Biomarkers That Predict Drug Toxicity
Some biomarkers don’t predict whether a drug will work against the cancer. Instead, they predict whether the drug will cause severe side effects in a particular patient. These pharmacogenomic biomarkers test for inherited genetic variations that affect how the body processes certain medications.
One well-established example involves an enzyme that breaks down a chemotherapy drug used in leukemia. Patients who carry genetic variants that make this enzyme less active are at significant risk for severe toxicity, because the drug accumulates to dangerous levels instead of being cleared normally. Testing for these variants before starting treatment allows doctors to adjust the dose or choose an alternative. Similarly, a drug used to manage a complication of chemotherapy is completely contraindicated in patients with a specific enzyme deficiency more common in people of African or Mediterranean descent, because it can cause a dangerous breakdown of red blood cells.
How Biomarker Testing Works
Biomarkers are detected through two main approaches: tissue biopsy and liquid biopsy. Each has distinct strengths.
Tissue biopsy involves taking a physical sample of the tumor, usually through a needle or during surgery. This remains the gold standard for many biomarker tests because it allows direct examination of tumor cells, including their structure, protein expression, and genetic mutations. The limitations are practical. The sample comes from one spot in the tumor, and cancers are often heterogeneous, meaning different areas can have different molecular profiles. There are also small risks of pain, bleeding, and in rare cases, tumor cells spreading along the needle track.

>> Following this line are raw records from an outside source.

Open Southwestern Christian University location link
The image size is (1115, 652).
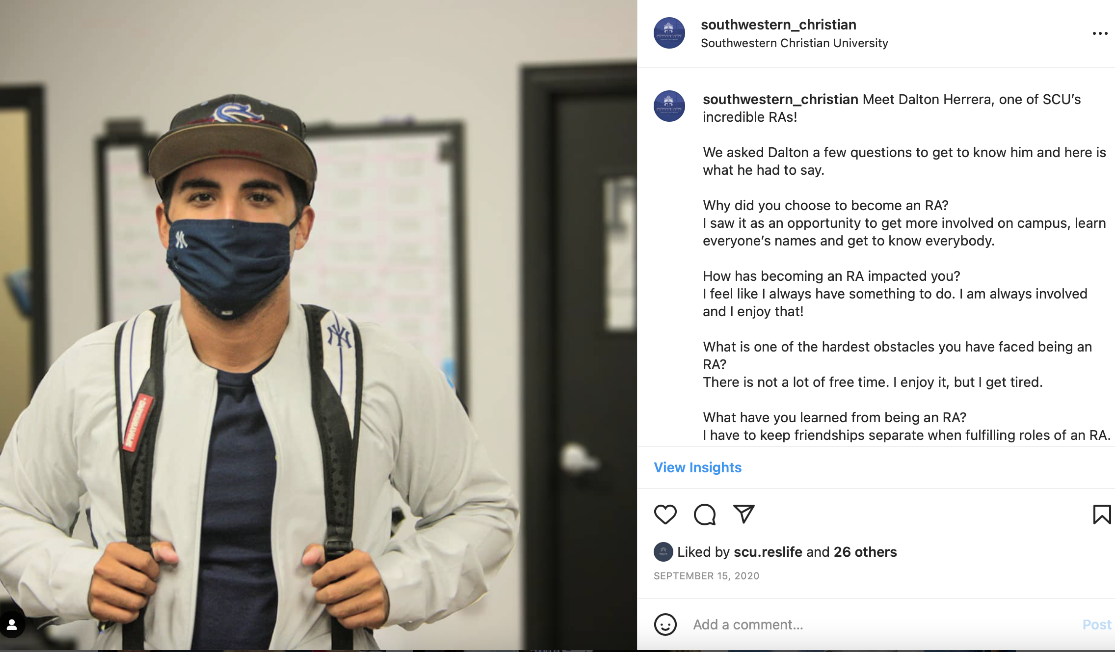click(x=795, y=43)
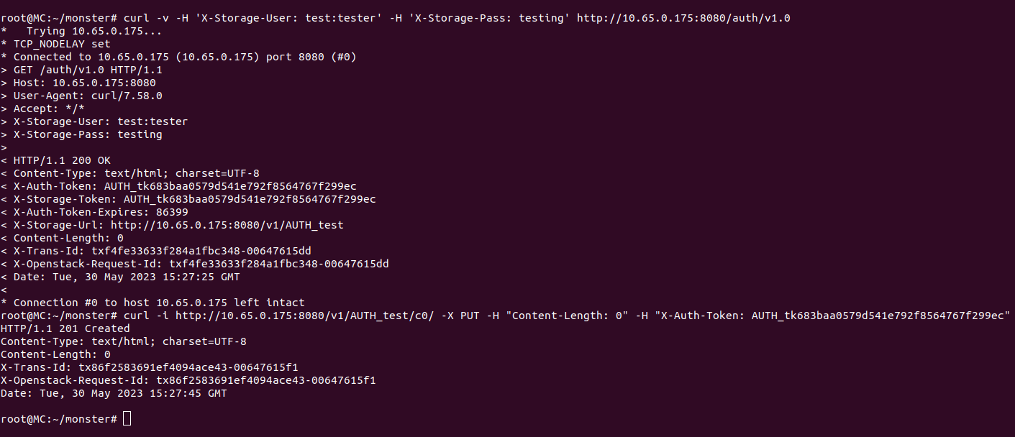Click the "HTTP/1.1 200 OK" status line
Screen dimensions: 1015x437
tap(62, 160)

Liquid biopsy analyzes tumor-derived material circulating in the blood, including fragments of tumor DNA, whole tumor cells, and tiny cellular packages called extracellular vesicles. The advantage is that a simple blood draw can capture genetic information from multiple tumor sites at once, providing a broader picture of the cancer’s molecular landscape. Liquid biopsies can also be repeated easily, allowing doctors to track how a tumor evolves over time and detect emerging drug resistance early. The main limitation is sensitivity: early-stage tumors shed very little DNA into the bloodstream, making them harder to detect than advanced cancers.

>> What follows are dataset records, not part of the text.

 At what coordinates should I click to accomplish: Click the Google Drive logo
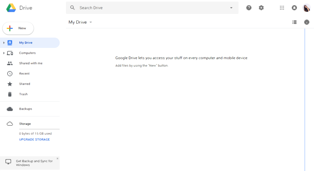coord(11,8)
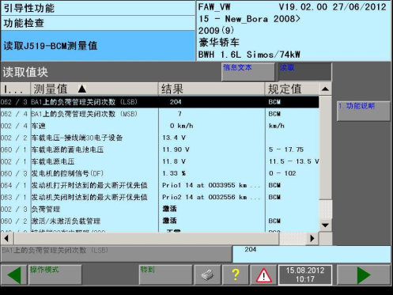Screen dimensions: 393x295
Task: Click the 信息文本 button
Action: pos(248,72)
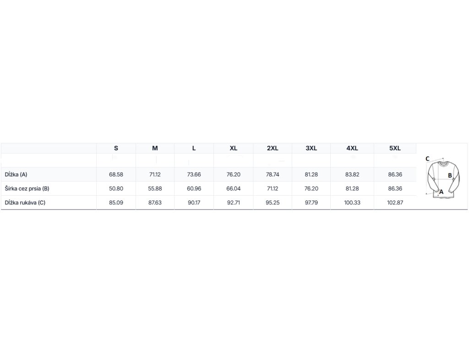Select the 73.66 length value for L
Screen dimensions: 469x352
coord(194,175)
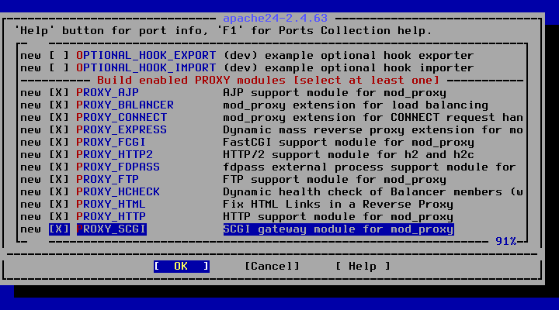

Multi-Cancer Early Detection Tests
A new generation of blood-based tests aims to screen for dozens of cancer types simultaneously by analyzing combinations of biomarkers. These multi-cancer early detection (MCED) tests look for DNA mutations, abnormal DNA methylation patterns, fragmented DNA, and cancer-associated proteins in a single blood sample, then use machine learning algorithms to determine whether cancer is present and where in the body it likely originated.

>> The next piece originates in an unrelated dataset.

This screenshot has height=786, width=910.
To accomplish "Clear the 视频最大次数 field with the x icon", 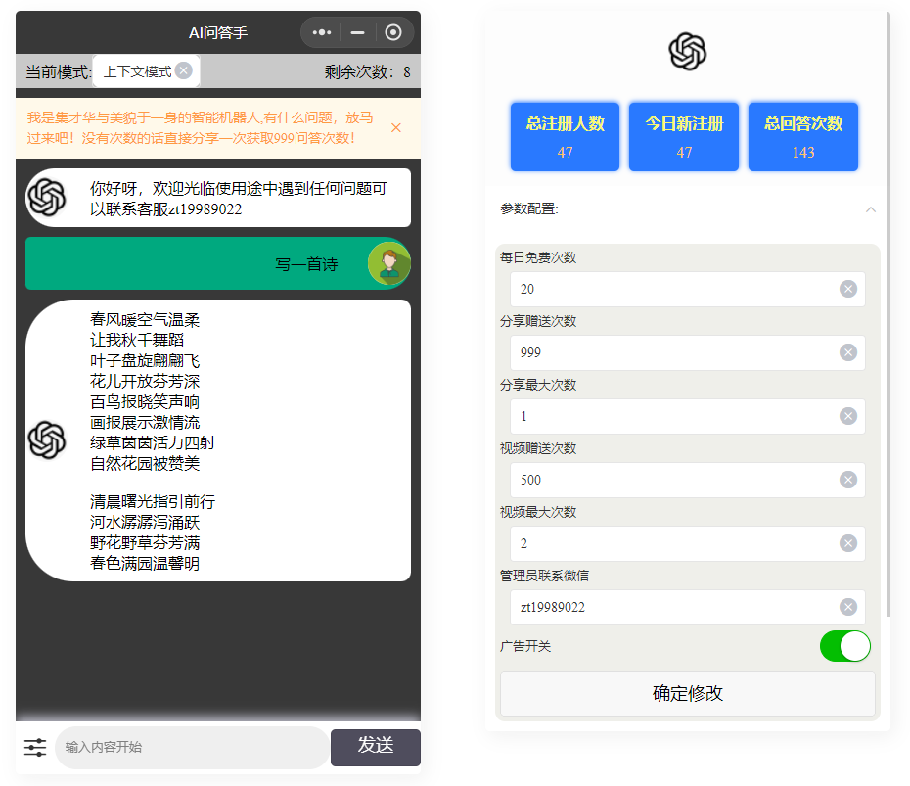I will coord(847,542).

One FDA-approved MCED test combines genomic mutations, methylation patterns, and DNA fragmentation for early colorectal cancer detection. Another, which has received FDA breakthrough device designation, analyzes eight cancer-associated proteins and 16 gene mutations at once. Large trials have reported sensitivity ranging from 50 to 95% and specificity between 89 and 99%, depending on the cancer type and stage. A major randomized trial in the UK involving 140,000 participants is evaluating whether one of these tests can shift cancer diagnoses to earlier stages, with final results expected in 2026.
These tests combine multiple biomarker types because no single marker is reliable enough on its own. By layering DNA, protein, and methylation data together, MCED tests have reached sensitivities of 85 to 87% with specificity above 99% in some studies. Challenges remain around cost, accessibility, and the psychological impact of false positives, but the field is moving quickly toward integrating these tools into routine screening for high-risk populations.